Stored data
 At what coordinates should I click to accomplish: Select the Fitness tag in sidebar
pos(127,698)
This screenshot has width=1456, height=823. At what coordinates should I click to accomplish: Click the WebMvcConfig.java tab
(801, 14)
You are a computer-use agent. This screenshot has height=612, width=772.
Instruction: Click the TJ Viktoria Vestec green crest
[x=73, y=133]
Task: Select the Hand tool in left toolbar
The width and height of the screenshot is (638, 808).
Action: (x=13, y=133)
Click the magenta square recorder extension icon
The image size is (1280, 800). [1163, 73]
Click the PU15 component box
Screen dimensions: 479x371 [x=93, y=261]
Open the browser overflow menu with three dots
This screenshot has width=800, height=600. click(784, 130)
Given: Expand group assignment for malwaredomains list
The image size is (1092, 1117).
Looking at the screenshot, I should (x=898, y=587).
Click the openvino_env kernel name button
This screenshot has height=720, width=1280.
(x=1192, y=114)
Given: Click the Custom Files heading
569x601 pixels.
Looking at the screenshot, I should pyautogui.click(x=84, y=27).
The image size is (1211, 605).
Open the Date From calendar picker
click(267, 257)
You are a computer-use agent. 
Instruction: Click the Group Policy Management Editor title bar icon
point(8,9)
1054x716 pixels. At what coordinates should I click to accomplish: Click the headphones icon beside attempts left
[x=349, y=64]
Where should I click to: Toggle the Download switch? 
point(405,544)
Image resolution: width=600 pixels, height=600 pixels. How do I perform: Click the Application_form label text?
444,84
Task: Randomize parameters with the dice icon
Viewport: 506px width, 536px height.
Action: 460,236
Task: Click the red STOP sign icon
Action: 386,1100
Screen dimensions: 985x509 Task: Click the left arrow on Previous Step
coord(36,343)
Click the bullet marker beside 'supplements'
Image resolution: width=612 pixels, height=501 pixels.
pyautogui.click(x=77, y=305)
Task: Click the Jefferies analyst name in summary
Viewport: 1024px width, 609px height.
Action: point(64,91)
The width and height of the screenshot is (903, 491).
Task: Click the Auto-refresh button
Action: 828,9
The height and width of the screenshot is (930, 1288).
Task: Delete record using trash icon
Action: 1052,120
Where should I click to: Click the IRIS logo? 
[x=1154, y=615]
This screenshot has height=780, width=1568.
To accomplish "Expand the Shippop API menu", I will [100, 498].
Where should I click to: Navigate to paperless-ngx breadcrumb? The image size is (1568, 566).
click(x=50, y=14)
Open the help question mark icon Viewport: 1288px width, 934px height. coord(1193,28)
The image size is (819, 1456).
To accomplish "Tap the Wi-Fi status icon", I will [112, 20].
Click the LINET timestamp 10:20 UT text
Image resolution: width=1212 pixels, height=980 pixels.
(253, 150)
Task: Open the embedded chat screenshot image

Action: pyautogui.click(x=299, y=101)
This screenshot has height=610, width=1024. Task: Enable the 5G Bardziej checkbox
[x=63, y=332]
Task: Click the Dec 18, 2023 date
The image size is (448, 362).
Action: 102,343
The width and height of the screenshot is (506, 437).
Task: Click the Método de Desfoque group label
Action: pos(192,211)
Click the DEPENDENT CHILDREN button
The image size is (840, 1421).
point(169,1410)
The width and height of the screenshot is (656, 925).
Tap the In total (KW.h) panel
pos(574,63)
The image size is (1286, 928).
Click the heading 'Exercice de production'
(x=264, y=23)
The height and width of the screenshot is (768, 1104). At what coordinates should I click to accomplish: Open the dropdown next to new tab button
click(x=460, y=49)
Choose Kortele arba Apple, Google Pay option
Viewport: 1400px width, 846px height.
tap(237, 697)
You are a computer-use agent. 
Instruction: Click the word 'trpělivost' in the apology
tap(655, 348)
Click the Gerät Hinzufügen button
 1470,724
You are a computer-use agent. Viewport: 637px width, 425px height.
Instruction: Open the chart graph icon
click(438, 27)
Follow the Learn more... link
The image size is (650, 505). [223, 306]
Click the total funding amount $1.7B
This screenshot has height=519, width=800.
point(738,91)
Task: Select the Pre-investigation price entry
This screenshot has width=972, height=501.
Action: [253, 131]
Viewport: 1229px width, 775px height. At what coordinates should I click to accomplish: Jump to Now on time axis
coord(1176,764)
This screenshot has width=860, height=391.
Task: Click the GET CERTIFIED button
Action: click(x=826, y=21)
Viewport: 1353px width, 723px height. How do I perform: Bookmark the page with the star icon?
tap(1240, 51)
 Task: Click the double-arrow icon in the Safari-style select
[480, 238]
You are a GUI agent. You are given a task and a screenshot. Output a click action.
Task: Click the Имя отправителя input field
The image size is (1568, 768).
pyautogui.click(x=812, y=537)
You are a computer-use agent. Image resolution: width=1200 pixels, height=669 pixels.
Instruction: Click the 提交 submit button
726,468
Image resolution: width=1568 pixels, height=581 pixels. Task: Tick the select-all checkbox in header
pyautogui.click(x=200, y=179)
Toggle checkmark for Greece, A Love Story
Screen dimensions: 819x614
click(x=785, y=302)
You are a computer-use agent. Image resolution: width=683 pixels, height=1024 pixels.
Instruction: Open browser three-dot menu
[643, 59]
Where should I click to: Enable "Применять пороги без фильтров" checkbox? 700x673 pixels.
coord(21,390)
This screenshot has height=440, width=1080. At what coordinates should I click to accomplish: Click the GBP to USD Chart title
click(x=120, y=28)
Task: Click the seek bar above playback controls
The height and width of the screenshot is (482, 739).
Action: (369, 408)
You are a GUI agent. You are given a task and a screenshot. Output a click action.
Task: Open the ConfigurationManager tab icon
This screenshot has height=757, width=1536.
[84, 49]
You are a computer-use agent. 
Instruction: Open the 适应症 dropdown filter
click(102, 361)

Exercise prompt | Go through the entries and count the lines where the word "Expand" appears; give only the count.

Completed exercise | 2